Day was educated at Brighton High School for Girls, Girton College, Cambridge and the University of London, and thereafter worked as a teacher and lecturer. In 1912 she began work at King's College, London, and in 1920 was promoted to lecturer. In 1921 she became the assistant director of the Early English Text Society (EETS), and the University of London awarded her a doctorate for her thesis titled Early Middle English word-stress investigated on the basis of the unrhymed alliterative poems. She is remembered for her work with the EETS and with Sir Israel Gollancz, its director.

In 1935 the EETS decided to publish editions of the Ancrene Wisse, an early 13th-century text also known as A Guide for Anchoresses. Day advised on several editions and she worked on the Nero MS version (which had been transcribed by J. A. Herbert). The principles which she established are said to have governed all the later editions.
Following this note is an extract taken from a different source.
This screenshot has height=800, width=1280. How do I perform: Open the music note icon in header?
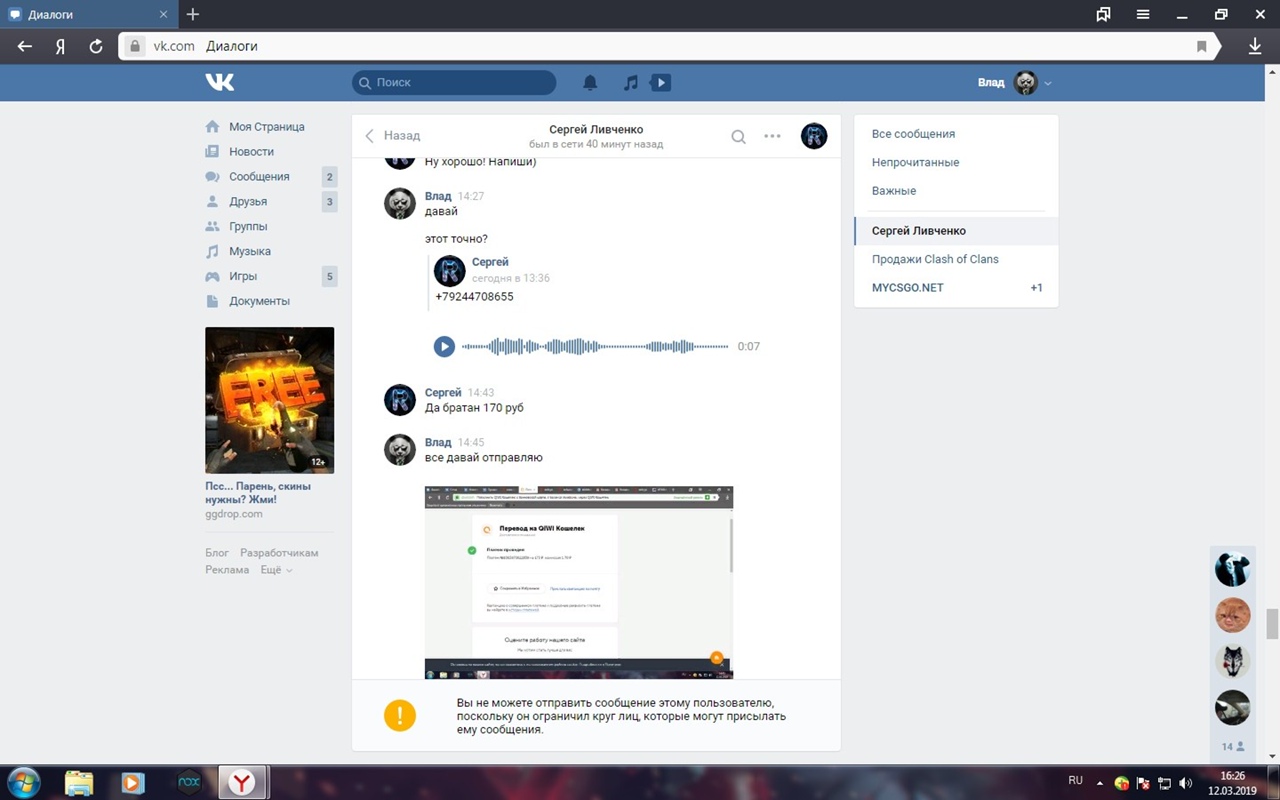pos(630,83)
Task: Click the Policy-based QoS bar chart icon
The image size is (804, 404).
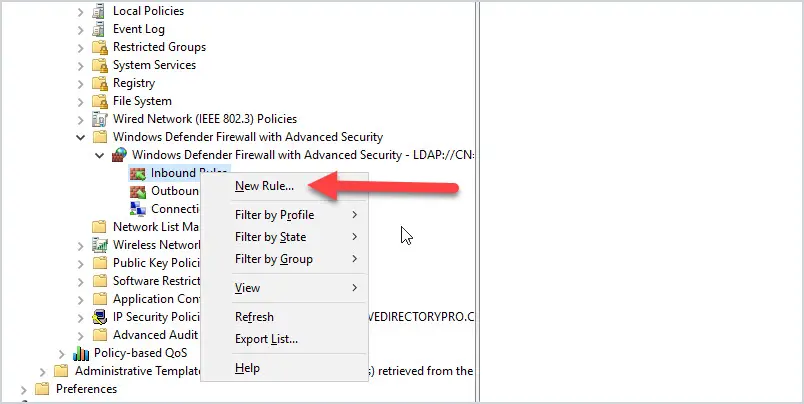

Gollancz had been working on an edition of Sir Gawain and the Green Knight, but this was unfinished when he died in 1930. Day completed the work and it was published in 1940. Another of Gollancz's works, Mum and the Sothsegger, was also completed by Day and Robert Steele and published in 1936.

Day was the person who kept the EETS running and financially viable. Even after she stood down in 1949 she stayed on as an advisor for another decade.

Day died in Batheaston, Somerset, in 1964.